Influence of precursor size in the hydrothermal synthesis of cellulose-based carbon nanodots and its application towards solar cell sensitization

Abstract

Abstract The utilization of the abundant yet environmentally polluting green algae as renewable source for new materials is highly desirable. This study presents the utilization of raw cellulose (RC) and cellulose nanocrystals (CNC) extracted from the green algae Cladophora rupestris as precursors for carbon nanodots (CNDs) and its potential use as photosensitizer in solar cell. The results of the hydrothermal treatment of the celluloses afforded spherical CNDs with average dimension of 5.79 ± 1.60 nm (TEM) and having crystalline property (d-spacing of 0.253 ± 0.050 nm) indicating graphitic nature. The size distribution and the ease of the CND formation have been shown to be influenced by the size and morphology of the cellulose precursor. The nanometer-sized crystalline CNCs afforded higher CND yield (54.6 ± 2.71%) compared to the micrometer-sized amorphous RC (37.2 ± 2.76% CND yield).

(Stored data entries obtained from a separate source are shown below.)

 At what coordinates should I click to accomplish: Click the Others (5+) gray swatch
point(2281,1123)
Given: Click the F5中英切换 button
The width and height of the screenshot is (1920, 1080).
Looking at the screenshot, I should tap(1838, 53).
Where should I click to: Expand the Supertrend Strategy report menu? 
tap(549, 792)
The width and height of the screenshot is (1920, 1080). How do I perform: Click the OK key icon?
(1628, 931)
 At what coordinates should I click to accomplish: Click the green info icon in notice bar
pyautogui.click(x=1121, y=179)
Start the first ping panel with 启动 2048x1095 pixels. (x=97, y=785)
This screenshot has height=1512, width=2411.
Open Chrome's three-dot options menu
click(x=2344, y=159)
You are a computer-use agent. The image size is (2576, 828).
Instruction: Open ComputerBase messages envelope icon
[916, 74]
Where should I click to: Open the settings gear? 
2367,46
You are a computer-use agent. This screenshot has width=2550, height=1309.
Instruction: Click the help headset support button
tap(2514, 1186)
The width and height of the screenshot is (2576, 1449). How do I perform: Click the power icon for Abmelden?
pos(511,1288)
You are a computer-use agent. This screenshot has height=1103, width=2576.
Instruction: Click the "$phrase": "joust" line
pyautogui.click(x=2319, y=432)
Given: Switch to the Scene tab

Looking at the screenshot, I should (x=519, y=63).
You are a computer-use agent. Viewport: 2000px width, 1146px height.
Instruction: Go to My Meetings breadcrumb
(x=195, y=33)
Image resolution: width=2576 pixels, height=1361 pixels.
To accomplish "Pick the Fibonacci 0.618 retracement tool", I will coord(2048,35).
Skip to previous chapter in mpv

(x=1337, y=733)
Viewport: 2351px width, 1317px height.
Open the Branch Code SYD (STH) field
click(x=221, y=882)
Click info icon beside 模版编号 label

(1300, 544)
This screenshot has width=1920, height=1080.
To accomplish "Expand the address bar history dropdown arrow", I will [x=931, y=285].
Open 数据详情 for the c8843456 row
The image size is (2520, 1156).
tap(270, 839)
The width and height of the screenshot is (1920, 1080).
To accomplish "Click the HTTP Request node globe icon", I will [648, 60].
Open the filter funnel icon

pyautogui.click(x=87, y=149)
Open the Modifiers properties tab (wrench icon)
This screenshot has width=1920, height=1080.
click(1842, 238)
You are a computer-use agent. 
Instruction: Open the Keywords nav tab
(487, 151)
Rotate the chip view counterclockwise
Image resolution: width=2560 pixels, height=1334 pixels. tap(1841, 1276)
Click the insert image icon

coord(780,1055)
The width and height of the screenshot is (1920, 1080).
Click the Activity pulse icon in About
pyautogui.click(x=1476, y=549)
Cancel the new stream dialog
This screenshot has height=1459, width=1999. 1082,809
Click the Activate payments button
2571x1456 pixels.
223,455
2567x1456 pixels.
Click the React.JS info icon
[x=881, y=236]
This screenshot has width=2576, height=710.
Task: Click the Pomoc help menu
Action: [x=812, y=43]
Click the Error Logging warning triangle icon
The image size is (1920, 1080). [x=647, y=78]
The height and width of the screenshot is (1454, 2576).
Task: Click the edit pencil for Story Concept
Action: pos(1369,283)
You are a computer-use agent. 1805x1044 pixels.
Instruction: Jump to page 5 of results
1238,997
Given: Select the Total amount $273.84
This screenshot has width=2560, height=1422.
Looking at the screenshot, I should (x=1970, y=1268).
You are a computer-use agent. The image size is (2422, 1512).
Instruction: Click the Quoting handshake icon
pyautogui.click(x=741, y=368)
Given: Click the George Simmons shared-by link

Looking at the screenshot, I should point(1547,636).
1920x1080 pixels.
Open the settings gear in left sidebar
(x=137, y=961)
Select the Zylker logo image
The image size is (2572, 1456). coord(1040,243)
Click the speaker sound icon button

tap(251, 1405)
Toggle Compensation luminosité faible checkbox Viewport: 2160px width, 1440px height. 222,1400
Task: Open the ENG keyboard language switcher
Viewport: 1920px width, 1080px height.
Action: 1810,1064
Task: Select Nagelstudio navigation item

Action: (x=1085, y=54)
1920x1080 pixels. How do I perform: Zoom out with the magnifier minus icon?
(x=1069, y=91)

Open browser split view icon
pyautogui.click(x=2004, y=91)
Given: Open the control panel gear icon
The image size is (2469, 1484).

However the size polydispersity of the latter was observed to be narrower at 10.0 ± 3.74 nm (AFM) compared to the former (76.9 ± 73.1 nm; AFM) attributed to clustering or aggregation aided by the presence of hydrophilic functional groups. Indeed, the FT-IR and TOF-SIMs analyses of the CNDs confirmed the presence of hydroxyls, oxides, and carbonyl functional groups that can facilitate the clustering. The CNDs exhibit photoluminescence upon UV irradiation and optical characterization using UV–Vis and Fluorescence Spectroscopy supported the structural and functional group analysis of carbon nanodots. Fabrication of the CND-sensitized solar cell showed the potential of CNDs as photosensitizer albeit in lower yield compared to the positive control.